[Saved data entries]

=== Section Start ===

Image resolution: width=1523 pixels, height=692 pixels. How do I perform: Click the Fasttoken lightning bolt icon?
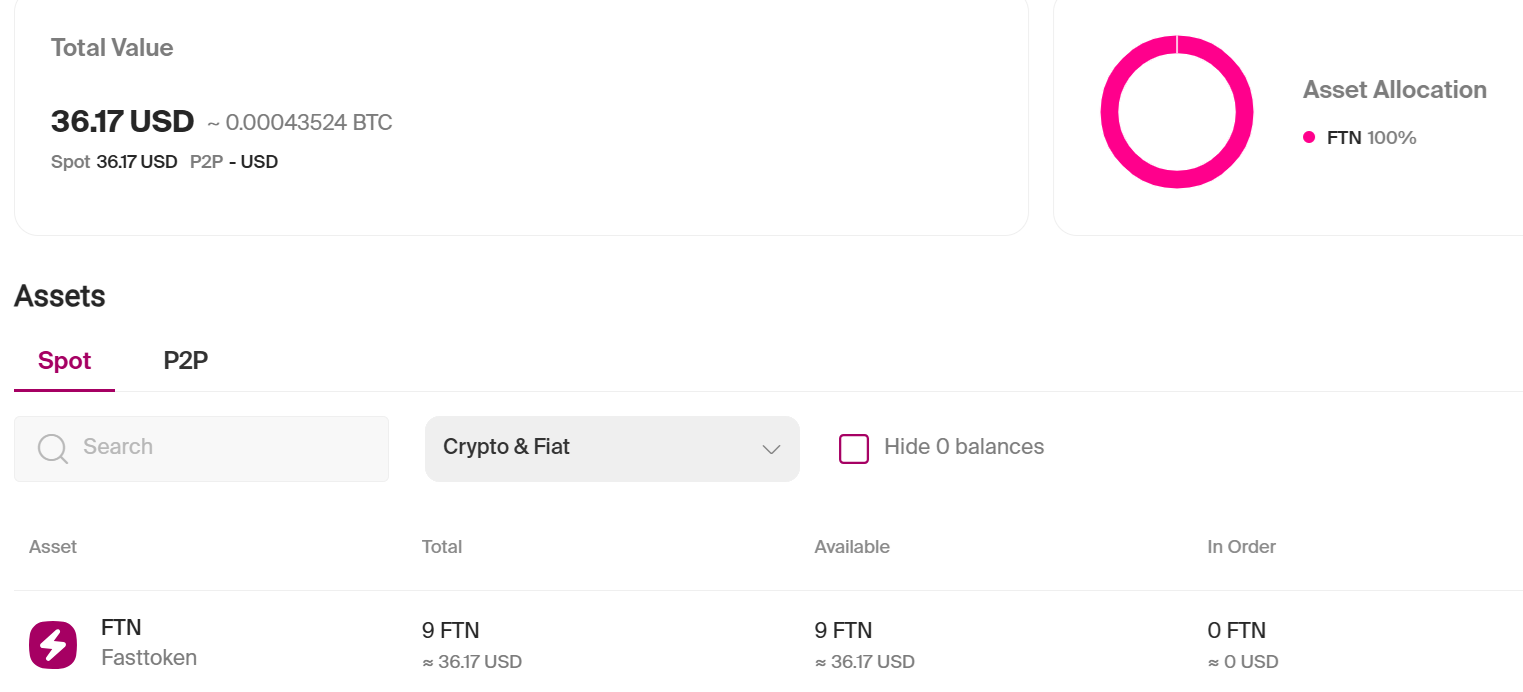(x=53, y=645)
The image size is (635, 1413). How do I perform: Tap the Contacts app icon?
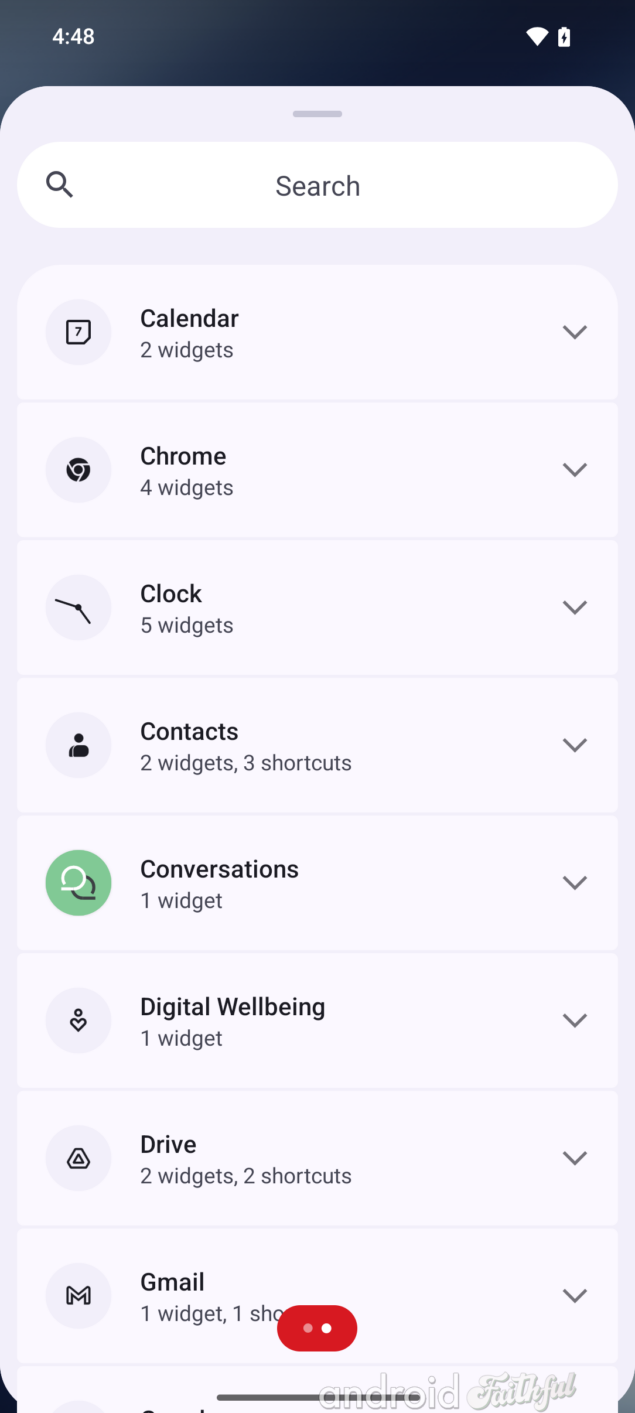click(x=78, y=745)
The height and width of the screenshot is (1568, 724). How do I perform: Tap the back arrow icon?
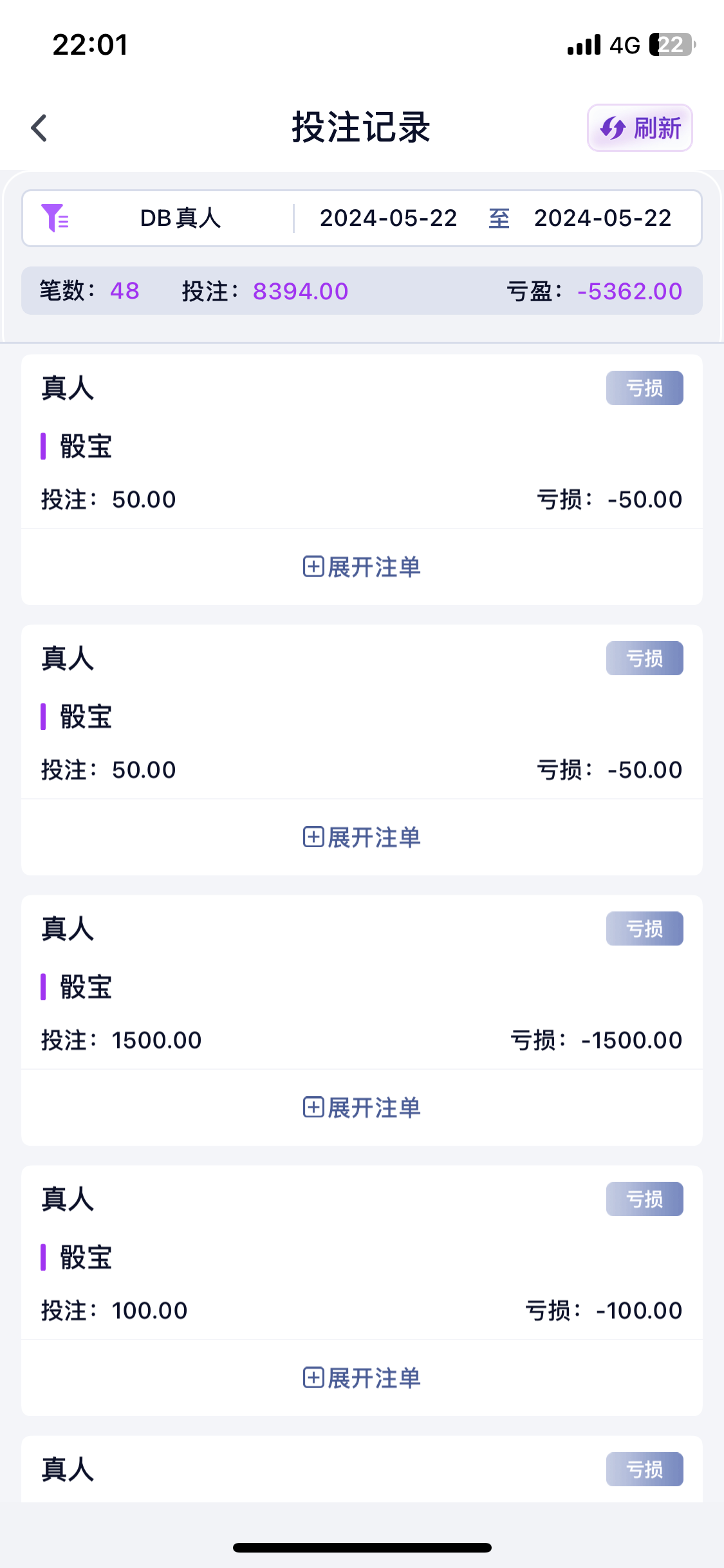[x=39, y=127]
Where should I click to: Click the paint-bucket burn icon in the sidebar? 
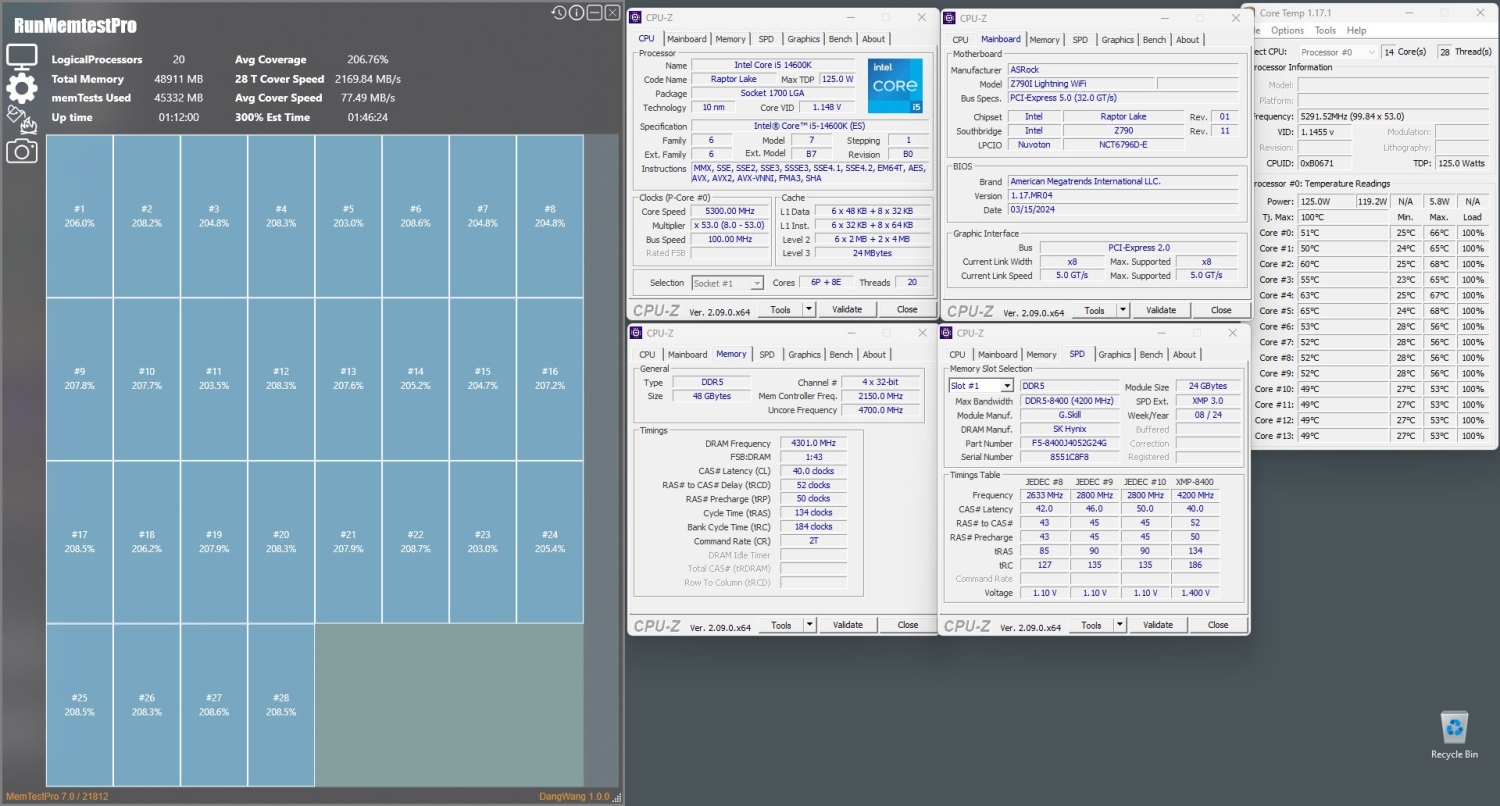click(21, 119)
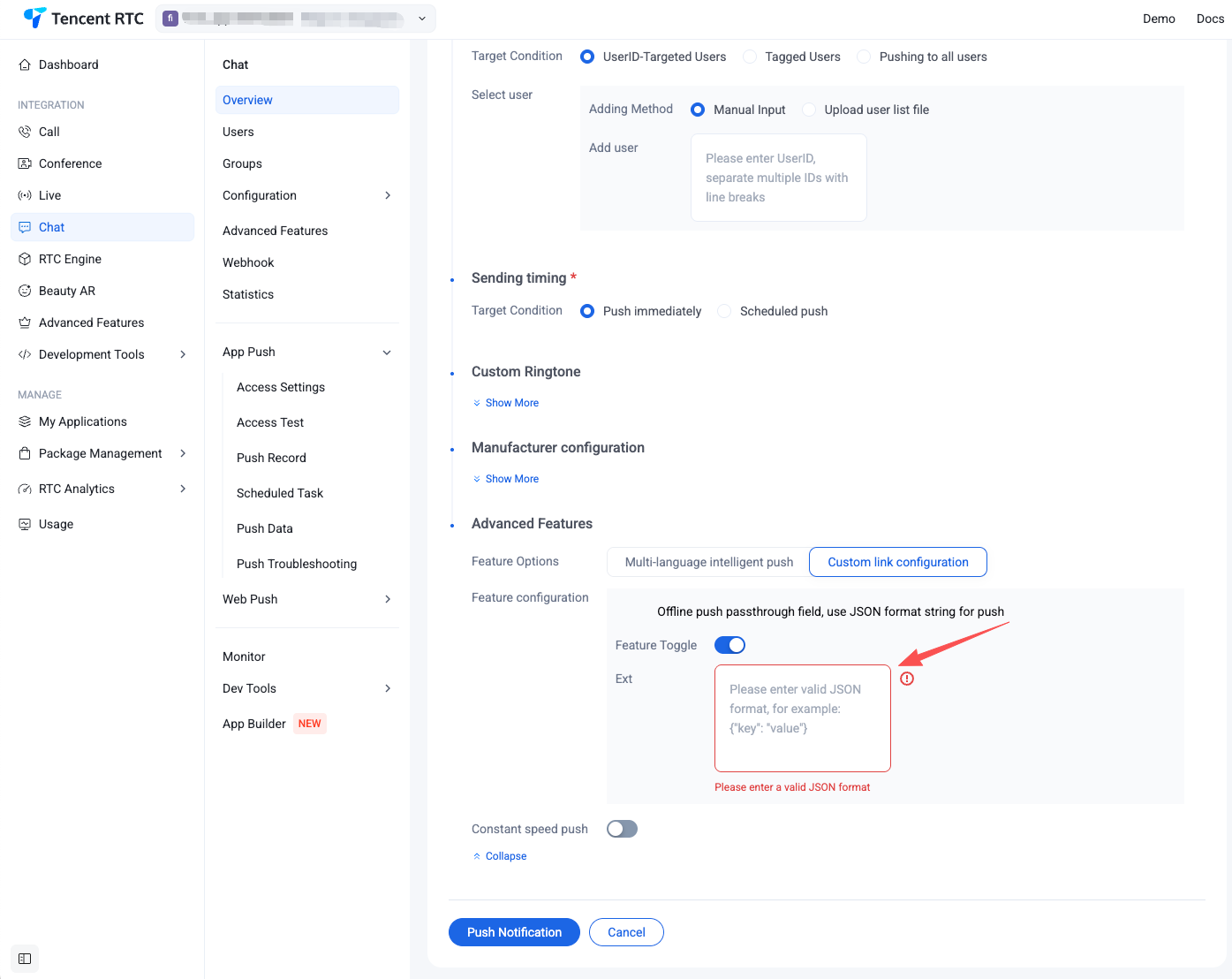The width and height of the screenshot is (1232, 979).
Task: Click the RTC Engine cube icon
Action: pos(25,259)
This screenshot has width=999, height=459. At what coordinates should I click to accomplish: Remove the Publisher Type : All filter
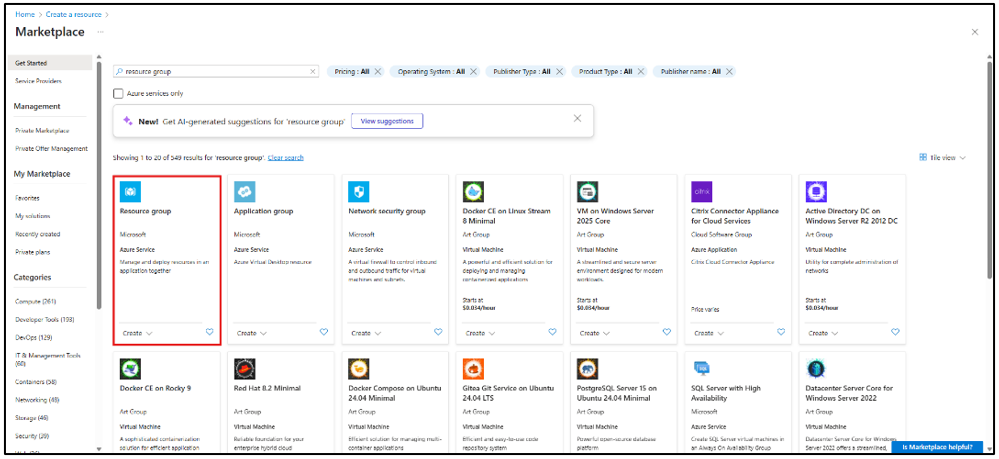[x=559, y=72]
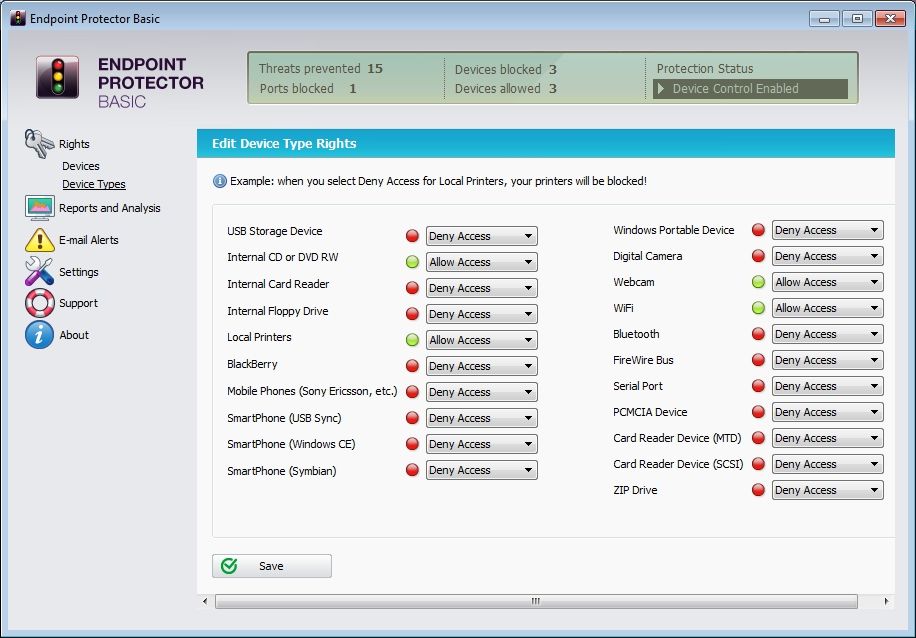This screenshot has width=916, height=638.
Task: Click the info icon beside the Example text
Action: click(220, 181)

=== Section End ===

Exercise
Apart from the pictures, write every entry out again exactly.

Solution
Image resolution: width=1523 pixels, height=692 pixels. How do I perform: Click the Fasttoken lightning bolt icon?
(x=53, y=645)
The image size is (635, 1413). How do I perform: Tap the Contacts app icon?
click(x=78, y=745)
The height and width of the screenshot is (1568, 724). How do I perform: Tap the back arrow icon?
[x=39, y=127]
Where should I click to: Click the paint-bucket burn icon in the sidebar? 
click(21, 119)
The width and height of the screenshot is (1232, 979).
Task: Click the RTC Engine cube icon
Action: pos(25,259)
This screenshot has width=999, height=459. At what coordinates should I click to accomplish: Remove the Publisher Type : All filter
[x=559, y=72]
This screenshot has width=916, height=638.
Task: Click the info icon beside the Example text
Action: click(220, 181)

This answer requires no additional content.